Alternative marker systems proposed to identify in vivo induced maize haploids at seed stage include high oil (Rotarenco et al. 2007; Melchinger et al. 2013) or at an early seedling stage include red root (Rotarenco et al. 2010; Chaikam et al. 2016), transgenic herbicide resistance (Geiger et al. 1994), or transgenic green fluorescent protein marker (Yu and Birchler 2016). Similar to Navajo marker, all these marker systems need to be integrated into the haploid inducer lines in order to employ them for haploid induction and identification. Among these, transgenic marker systems may not be a practical solution in many countries because of the regulatory approval process and high cost of development. Advantages of the high-oil marker include early identification of haploids at the seed stage, genotype-independence and the possibility to automate haploid/diploid seed classification (Melchinger et al. 2013). Limitations are the need to develop/obtain inducers with high-oil trait, possibility of false positives and false negatives, and the initial cost of establishing an automated seed sorting system. Red root marker can effectively complement the Navajo marker in germplasm which inhibits anthocyanin coloration, as well as in germplasm that masks the Navajo marker expression (Chaikam et al. 2016). Limitations of the red root marker are (a) the necessity to germinate large number of seeds resulting from an induction cross, and (b) possibility of false positives and negatives. To achieve a relatively fool-proof haploid identification, it was recommended to integrate the high-oil and red root marker systems into inducer lines that are already equipped with Navajo marker, thereby enabling a pyramided-classification approach: first based on high-oil, second based on Navajo, and finally based on red root (Chaikam et al. 2016). Such an approach could potentially reduce the time and costs associated with haploid identification while significantly reducing the false positives. However, such haploid inducers, especially in the tropical genetic background, are not available as of now, whereas to develop/access an automation technology that enables use of high-oil marker could be costly. Considering these limitations with integration of phenotypic marker systems into haploid inducer lines, it would be of interest to identify traits that can aid in haploid identification independent of marker systems integrated in haploid inducers.

It was recently shown that seed weight of haploids is significantly lower than that of the diploids (Smelser et al. 2015). However, it was noted that a haploid/diploid classification system based on seed weight would be less efficient than color markers/high-oil marker based haploid identification, and developing an automation technology is crucial for its adaptation (Smelser et al. 2015). The possibility of differentiating haploids and diploids based on seedling traits was not explored earlier. Therefore, the objectives of the present study were: (1) to study the differences between haploids and diploid seedlings in terms of radicle length (RL), coleoptile length (CL), and number of lateral seminal roots (NLSR) during early growth stages; (2) to validate the use of such traits for haploid identification in populations with complete inhibition of Navajo marker; and (3) to determine if seedling traits can be effectively used for early identification of false positives.

Materials and methods

Induction crosses

All the populations used in this study were lowland tropical or subtropical germplasm, sourced from different breeding programs of CIMMYT in Mexico. These populations were planted in a haploid induction nursery in the summer cycle of 2015 at CIMMYT’s Agua Fria experimental station (20.26°N, 97.38°W), as described in Chaikam et al. (2012).
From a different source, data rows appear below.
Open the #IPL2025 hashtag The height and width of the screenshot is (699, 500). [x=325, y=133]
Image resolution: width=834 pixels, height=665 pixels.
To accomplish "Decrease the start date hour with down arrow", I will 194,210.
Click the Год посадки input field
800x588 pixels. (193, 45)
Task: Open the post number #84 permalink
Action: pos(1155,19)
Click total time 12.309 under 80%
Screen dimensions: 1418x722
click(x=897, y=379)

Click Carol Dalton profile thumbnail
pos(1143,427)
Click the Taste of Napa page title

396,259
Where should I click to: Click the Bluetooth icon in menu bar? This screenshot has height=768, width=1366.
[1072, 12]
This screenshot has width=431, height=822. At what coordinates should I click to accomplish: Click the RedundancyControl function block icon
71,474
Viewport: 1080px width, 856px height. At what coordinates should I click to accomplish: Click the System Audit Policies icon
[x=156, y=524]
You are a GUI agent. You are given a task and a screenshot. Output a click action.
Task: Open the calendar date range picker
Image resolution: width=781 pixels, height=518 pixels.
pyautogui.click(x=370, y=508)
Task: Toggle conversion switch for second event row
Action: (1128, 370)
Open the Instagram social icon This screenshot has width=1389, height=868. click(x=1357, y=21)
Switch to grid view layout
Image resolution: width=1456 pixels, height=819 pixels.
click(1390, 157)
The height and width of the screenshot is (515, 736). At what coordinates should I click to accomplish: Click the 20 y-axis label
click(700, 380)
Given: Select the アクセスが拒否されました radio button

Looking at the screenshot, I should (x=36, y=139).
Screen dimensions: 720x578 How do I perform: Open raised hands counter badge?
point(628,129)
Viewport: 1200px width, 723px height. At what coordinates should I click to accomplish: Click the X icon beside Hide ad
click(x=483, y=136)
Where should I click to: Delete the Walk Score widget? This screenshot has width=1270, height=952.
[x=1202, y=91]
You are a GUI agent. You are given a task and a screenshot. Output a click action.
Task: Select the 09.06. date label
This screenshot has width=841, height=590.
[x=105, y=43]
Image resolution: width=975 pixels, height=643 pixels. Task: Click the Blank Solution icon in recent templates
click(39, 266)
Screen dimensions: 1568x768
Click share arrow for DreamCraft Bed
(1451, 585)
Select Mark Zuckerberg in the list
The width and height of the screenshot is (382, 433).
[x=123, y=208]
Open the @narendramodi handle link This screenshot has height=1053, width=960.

The source populations was crossed with bulked pollen from TAIL9 × TAIL8 hybrid inducer three consecutive days after silk emergence as described in Chaikam et al. (2012).

Investigating the differences between haploid and diploid seedling traits

Seed produced from the induction crosses of five populations (population 1: CL106728/LH212Ht//CML451, population 2: ((CML491/LAPOSTASEQ-C7-F64-2-6-2-1-B-B)/CML491)-B-50-1-2-1-1-B/(CLG2312/CML9)-B-80-1-1-1-B, population 3: (CLG2312/CML505)-B-43-1-1-1-B/(CLRCW79/CLRCW98)-B-22-3-1-1-B-B, population 4: (LaPostaSeqC7F1021311BBBBCL04934)DH1 × CLWN247, and population 5: (LaPostaSeqC7F1021311BBBBCL04934)DH1 × CML551)) were used in this experiment as all these induction crosses showed excellent expression of Navajo marker (data not shown). Haploid and diploid seeds were separated based on Navajo phenotype, where the diploid seeds have purple coloration on the endosperm and embryo while the haploid seeds have purple coloration only on the endosperm (Chaikam and Prasanna 2012). Twenty seeds each were randomly chosen among the haploid and diploid fractions from each population and were germinated in paper towels for 72, 94 and 104 h in a growth chamber maintained at 28–30 °C, based on protocol described by Chaikam and Mahuku (2012). RL and CL were measured from the point of visible emergence to the tip using a meter scale. NLSR was counted at each time point. After measurements were done, the seedlings were transplanted in the field in rows spaced at 75 cm with a plant-to-plant spacing of 20 cm. After 30 days in the field, true ploidy status of each plant was confirmed for each surviving plant based on adult plant characteristics (plant vigor, erectness and paleness of leaves that can typically differentiate haploids from diploids). Haploids are generally weak with erect, narrow and pale leaves compared as to their diploid counterparts (Chase 1964; Prigge et al. 2011; Melchinger et al. 2013; Xu et al. 2013). Data collected on the confirmed haploids and the diploids was used for further analysis. A linear model was used to test the significance of differences between haploids versus diploids, as well as among different populations, and different time points, assuming normal distribution of the errors for RL and CL. The statistical model was:

$$y_{ijkl} = \mu + \alpha_{i} + \beta_{j} + \alpha \beta_{ij} + \delta_{k} + \alpha \delta_{ik} + \beta \delta_{jk} + \alpha \beta \delta_{ijk} + \varepsilon_{ijkl}$$

where y ijkl response variable, µ overall mean, α i effect of the ith population, β j effect of the jth ploidy type, δ k effect of the kth hour, αβ ij , βδ jk and αβδ ijk are the interactions of the respective effects, \(\varepsilon \sim N\left( {0,\;\sigma^{2} } \right)\).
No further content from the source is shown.